(Source document begins)

Spar distributor Appleby Westward supplies the sizeable fruit and veg section, but Justin is keen to move to a local, loose offering rather than pre-packed, to cut down on waste. “Wastage was painful to start with, but it’s getting better; it will be easier with loose. It takes a bit of trial and error about what works and what doesn’t. But there are some ingredients you can use in food to go, such as salad items.”

Key to the new chilled offering is meal solutions. “It’s about having the range for people to buy the ingredients for a meal, rather than buying a red curry with some frozen peas with it,” Justin says. However, a range of Spar ready meals is also on offer, with the Italian range selling particularly well and another new range of Indian meals showing plenty of promise. “The new Indian’s selling well, and it’s only been on sale a few weeks. It’ll be on TV soon so it’ll be interesting to see how that goes,” he adds.

In the far corner sits the alcohol section, which is a vital category for the shop given there isn’t an off licence locally. “Our off licence is one of the reasons late afternoon is so busy. We really promoted it after the refit.” Justin was also aware that he had competition from a nearby Co-op, which had also upped its game in beers, wines and spirits.

The Co-op in question, a couple of miles down the road in Chew Magna, coincidentally embarked on their own refit a week after Spar Winford’s had finished. The 3,000sq ft store also offers food to go and Costa coffee, but Justin believes his store has a key point of difference. “Parking is an issue at the Co-op. It’s all about haste in the morning and you can spend five or 10 minutes looking for a space down there, whereas one of our biggest bonuses is that we’ve got plenty of parking,” he says. “I’m certain we’ve taken customers from the Co-op since the refit.”

Justin also believes he made the right choice by not installing chillers with doors, partly due to space constraints. “I’ve been to shops where the aisles aren’t massive, and if you’ve got the door open it becomes too squashed. We widened the aisles so people could have more space,” he says. “The Co-op went down the chiller door route and has had negative feedback for those reasons, and a lot of older customers say they find it hard with their basket in one hand and the other trying to open the door.”

He may have forsaken the eco-friendly benefits of chillers with doors, but he has managed to save energy with the installation of 18kw of solar panels, which saves him about £3,500 a year and covers about a third of the shop’s energy usage.

Justin intends to expand the site further next year as he looks to continue the transformation to a destination shop, but without jeopardising its community credentials. “We’ve got a very stable workforce here, with a number who have been here more than 10 years. They know the customers, so you get banter and a different type of atmosphere. The shop lends itself to that,” he says. “In truth, one of the things I’m most concerned about if we expand is losing that theatre.”

The store worked hard to engage with community events, including an annual scarecrow trail to raise money for a local child with a rare form of cancer. It also sponsors a local rugby team and a ‘Marafun’, in which participants run a marathon as part of a team.

With sales showing healthy growth, and the community on side, there is every chance Justin will fully realise his vision with the next project. “The refit was a stepping stone and it’s given us the confidence to go a couple of stages further next year and go over the line so we’re a shop that happens to sell fuel, rather than a forecourt that happens to sell fruit and veg,” he says.

Positive results

The refit, which was completed in January 2013, has had a significant effect on turnover. For the year to June, sales increased by 13% to £1.05m - averaging at just over £20,000 a week - while year-on-year growth for the previous year was 9%.

Chilled sales grew by 20% to £115,000 in the latest annual results, while fruit and veg went up by 19% to just over £19,000.

Food to go is the big winner, with sales for August up 60% on the previous year to £1,830. Basket spend has increased from £4.03 to £4.29 and footfall has increased by 6%.

(Source document ends)
(Supplied information begins)

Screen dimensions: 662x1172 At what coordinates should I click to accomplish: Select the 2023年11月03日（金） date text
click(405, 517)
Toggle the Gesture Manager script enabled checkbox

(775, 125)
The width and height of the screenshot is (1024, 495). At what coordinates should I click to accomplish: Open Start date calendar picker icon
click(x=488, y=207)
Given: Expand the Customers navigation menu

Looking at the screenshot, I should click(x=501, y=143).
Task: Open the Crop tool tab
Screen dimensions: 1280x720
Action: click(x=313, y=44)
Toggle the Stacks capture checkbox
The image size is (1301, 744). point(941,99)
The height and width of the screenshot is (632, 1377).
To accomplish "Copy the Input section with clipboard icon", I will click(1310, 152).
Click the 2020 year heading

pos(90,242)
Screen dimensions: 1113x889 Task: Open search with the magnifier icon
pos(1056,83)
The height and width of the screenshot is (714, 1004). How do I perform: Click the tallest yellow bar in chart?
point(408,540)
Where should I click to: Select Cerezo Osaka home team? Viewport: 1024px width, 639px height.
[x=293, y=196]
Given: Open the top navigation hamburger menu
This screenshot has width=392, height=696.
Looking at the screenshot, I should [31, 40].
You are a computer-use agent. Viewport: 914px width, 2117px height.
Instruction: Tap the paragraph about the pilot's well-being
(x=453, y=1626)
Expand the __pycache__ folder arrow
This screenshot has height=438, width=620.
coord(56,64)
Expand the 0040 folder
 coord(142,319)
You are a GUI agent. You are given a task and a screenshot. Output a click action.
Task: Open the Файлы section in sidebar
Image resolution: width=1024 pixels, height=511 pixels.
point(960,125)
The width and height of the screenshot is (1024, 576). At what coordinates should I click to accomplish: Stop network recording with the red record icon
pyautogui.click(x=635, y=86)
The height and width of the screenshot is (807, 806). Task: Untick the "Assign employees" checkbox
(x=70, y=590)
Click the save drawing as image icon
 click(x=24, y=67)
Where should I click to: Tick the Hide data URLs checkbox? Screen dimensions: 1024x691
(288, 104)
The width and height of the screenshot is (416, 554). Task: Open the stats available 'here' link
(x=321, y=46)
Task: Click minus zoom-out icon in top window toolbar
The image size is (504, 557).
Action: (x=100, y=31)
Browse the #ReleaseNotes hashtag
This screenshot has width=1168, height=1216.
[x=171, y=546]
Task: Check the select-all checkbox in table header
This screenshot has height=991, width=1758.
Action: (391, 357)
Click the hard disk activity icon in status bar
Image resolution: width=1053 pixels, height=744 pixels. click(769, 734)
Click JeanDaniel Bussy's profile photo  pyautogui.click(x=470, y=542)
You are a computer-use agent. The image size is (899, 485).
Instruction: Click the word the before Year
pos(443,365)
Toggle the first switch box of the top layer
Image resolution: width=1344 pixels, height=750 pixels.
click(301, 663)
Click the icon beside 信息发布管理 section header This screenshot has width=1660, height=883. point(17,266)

(Supplied information ends)

**Task to complete:** How does the Spar store article read from "Positive results" up to and including "just over £19,000." if you replace "turnover" with "revenue"?

**Exercise response:**
Positive results

The refit, which was completed in January 2013, has had a significant effect on revenue. For the year to June, sales increased by 13% to £1.05m - averaging at just over £20,000 a week - while year-on-year growth for the previous year was 9%.

Chilled sales grew by 20% to £115,000 in the latest annual results, while fruit and veg went up by 19% to just over £19,000.